An exact reproduction of all the data is needed, with no images in it.

- **Data for the task**

*** Begin section ***

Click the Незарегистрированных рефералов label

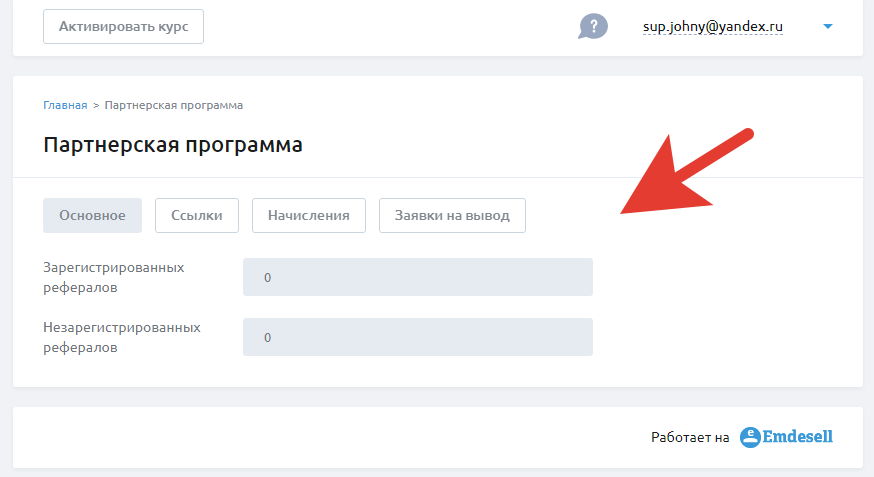(x=122, y=337)
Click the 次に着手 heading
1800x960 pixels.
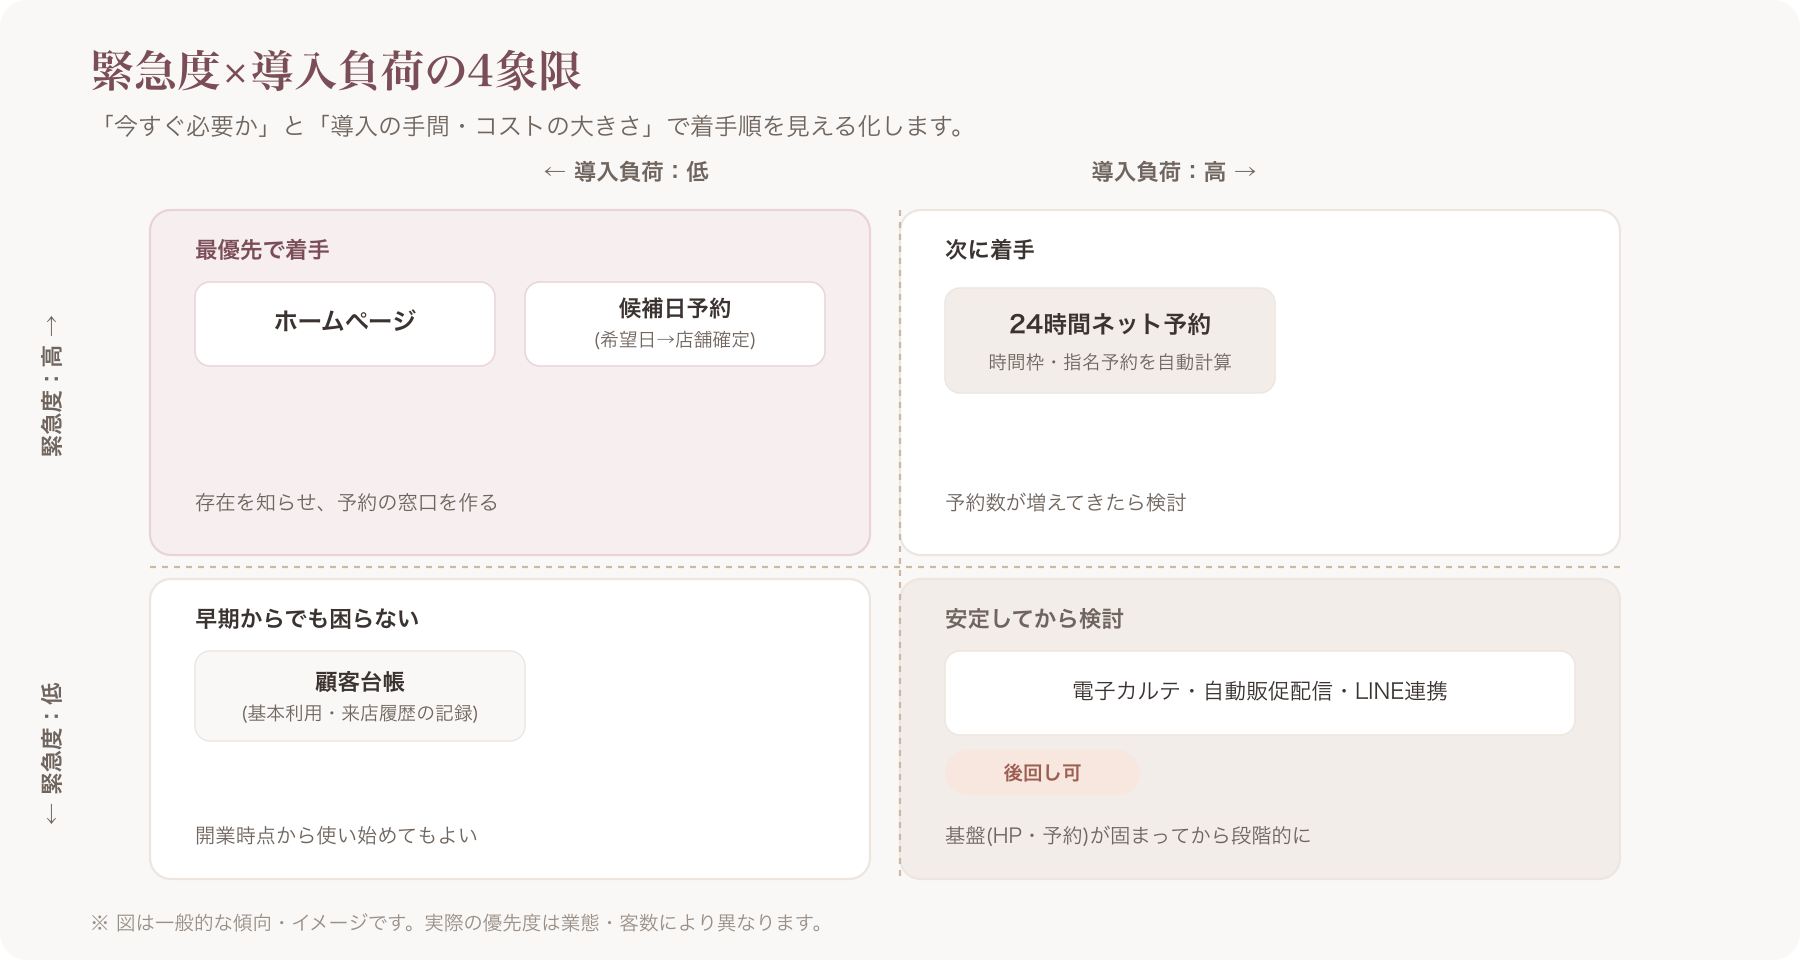pyautogui.click(x=990, y=250)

*** End section ***

- **Solution to this problem**
Click the Незарегистрированных рефералов label

(x=122, y=337)
Click the 次に着手 heading
1800x960 pixels.
pyautogui.click(x=990, y=250)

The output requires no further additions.